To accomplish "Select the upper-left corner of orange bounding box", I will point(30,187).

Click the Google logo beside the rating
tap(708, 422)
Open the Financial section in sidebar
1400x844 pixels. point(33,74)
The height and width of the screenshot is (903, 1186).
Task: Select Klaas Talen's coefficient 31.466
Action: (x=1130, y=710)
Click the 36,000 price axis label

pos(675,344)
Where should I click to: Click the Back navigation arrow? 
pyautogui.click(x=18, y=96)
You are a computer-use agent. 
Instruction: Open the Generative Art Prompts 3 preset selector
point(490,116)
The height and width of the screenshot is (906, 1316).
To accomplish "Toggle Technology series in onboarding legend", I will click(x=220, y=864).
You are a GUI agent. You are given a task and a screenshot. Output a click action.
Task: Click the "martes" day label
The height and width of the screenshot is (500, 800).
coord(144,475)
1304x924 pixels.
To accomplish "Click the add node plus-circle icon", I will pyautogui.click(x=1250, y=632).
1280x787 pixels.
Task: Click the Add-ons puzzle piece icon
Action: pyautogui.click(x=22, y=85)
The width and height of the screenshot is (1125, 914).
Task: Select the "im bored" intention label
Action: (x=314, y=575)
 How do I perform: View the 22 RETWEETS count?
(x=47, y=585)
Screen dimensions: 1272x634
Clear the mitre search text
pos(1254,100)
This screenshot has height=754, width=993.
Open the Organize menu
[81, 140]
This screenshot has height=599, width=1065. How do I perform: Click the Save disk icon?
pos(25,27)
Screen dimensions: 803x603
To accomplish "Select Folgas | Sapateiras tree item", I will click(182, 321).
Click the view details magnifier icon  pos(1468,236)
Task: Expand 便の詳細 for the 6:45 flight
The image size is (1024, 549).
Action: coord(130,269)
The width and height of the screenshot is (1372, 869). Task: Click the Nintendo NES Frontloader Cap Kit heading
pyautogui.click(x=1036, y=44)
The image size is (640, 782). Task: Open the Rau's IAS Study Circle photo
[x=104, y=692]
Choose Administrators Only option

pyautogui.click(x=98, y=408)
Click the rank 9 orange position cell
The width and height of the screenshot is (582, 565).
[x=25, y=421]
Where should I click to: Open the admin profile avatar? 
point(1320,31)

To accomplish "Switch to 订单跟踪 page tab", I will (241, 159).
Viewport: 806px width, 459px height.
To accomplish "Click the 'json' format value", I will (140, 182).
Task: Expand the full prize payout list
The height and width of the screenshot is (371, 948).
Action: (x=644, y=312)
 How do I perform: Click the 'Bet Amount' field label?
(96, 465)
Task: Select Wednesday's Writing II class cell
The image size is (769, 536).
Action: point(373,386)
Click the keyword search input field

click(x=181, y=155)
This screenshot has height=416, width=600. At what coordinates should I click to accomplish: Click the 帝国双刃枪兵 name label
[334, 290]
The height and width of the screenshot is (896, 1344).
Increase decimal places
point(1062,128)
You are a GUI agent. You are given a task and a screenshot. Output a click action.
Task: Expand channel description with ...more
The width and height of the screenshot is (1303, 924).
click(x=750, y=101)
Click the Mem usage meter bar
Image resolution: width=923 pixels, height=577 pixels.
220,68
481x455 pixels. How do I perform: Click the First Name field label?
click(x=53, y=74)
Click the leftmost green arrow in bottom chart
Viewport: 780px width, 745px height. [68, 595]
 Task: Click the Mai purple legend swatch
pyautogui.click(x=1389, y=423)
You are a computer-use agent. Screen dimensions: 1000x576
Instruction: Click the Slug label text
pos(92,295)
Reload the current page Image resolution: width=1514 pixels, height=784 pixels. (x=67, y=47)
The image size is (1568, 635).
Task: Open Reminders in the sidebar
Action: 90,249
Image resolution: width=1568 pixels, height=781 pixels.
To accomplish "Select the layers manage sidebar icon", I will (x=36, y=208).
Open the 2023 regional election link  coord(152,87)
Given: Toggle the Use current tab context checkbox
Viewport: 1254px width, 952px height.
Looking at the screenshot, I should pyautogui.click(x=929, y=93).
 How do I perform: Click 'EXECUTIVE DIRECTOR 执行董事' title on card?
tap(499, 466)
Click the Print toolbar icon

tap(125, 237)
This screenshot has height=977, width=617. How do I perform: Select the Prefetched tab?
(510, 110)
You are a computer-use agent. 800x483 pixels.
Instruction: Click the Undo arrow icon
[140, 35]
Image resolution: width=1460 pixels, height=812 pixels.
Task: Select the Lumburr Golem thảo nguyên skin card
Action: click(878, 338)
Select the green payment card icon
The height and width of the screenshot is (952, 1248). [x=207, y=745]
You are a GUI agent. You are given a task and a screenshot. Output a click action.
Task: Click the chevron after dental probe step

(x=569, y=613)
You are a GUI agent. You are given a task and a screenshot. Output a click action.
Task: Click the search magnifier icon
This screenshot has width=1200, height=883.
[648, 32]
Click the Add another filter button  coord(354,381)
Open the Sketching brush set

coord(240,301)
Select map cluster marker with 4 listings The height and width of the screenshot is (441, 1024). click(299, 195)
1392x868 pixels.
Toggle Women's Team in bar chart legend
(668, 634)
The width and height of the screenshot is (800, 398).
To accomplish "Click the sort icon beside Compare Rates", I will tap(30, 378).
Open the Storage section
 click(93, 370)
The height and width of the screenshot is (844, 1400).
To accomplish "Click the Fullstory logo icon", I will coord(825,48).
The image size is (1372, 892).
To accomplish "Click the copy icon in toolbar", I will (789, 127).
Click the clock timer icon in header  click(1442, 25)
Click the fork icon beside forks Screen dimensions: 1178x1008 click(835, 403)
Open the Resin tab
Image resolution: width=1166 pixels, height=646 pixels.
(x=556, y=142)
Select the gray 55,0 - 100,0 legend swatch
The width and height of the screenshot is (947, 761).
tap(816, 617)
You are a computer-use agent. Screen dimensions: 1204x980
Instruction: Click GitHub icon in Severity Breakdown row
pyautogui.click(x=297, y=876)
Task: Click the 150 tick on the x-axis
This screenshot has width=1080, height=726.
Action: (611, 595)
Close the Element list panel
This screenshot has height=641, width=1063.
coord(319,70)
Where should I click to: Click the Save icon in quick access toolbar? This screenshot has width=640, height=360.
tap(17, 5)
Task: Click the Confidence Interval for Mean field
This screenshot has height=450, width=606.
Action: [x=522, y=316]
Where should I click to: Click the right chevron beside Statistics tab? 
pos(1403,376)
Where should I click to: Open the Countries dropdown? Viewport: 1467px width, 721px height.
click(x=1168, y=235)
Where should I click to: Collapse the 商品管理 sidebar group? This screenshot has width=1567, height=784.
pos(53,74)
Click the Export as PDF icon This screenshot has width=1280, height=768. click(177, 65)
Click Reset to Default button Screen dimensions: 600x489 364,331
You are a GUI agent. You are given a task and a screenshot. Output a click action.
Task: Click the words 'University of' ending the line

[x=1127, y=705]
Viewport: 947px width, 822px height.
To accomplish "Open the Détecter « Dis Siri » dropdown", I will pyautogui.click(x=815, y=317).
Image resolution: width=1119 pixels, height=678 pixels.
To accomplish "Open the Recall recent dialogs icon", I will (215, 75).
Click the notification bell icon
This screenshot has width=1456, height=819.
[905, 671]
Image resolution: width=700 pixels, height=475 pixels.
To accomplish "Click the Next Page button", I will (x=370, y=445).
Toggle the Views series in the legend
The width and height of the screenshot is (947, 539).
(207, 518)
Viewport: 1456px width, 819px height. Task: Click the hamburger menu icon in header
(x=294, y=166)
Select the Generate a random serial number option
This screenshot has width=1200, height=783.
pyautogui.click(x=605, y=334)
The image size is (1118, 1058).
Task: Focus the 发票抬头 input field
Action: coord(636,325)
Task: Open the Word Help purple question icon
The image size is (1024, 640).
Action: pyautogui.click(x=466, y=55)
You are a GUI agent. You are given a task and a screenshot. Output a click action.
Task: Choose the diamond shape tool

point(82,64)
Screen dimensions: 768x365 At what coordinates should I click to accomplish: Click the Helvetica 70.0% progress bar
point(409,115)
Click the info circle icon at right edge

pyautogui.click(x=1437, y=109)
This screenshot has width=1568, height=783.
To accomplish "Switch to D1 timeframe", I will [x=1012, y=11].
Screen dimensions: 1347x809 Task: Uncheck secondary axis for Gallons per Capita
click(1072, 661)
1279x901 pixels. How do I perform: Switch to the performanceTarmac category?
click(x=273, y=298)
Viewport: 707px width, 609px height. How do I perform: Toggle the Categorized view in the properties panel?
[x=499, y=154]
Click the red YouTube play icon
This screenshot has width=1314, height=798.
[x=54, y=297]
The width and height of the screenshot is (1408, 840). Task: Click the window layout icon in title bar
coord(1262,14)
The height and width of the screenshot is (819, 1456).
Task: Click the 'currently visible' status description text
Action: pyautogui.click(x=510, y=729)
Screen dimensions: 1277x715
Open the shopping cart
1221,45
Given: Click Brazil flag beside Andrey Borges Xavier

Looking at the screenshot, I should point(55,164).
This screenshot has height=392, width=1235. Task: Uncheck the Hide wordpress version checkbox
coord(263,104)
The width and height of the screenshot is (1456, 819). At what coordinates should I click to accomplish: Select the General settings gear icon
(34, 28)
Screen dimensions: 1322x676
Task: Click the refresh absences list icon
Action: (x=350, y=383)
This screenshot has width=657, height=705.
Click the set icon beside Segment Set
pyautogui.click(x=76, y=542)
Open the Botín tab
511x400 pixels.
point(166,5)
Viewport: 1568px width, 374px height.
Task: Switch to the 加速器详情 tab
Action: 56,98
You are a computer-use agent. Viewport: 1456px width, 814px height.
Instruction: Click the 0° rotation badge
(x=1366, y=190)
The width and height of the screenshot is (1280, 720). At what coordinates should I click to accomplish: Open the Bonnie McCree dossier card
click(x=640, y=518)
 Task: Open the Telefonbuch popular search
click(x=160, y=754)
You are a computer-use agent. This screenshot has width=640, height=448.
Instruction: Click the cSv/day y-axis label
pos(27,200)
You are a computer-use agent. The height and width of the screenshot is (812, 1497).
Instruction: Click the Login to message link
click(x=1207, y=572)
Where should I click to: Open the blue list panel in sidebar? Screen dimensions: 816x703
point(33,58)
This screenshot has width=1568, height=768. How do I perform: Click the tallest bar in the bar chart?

Directions for this task >>
Rewrite the records from the line that contains "Where should I click to: Collapse" through the line that contains "Click Reset to", replacing "Export as PDF icon" with "Export as PNG icon" and leaving everything else unchanged.

Correct output >>
Where should I click to: Collapse the 商品管理 sidebar group? This screenshot has width=1567, height=784.
pos(53,74)
Click the Export as PNG icon This screenshot has width=1280, height=768. click(177, 65)
Click Reset to Default button Screen dimensions: 600x489 364,331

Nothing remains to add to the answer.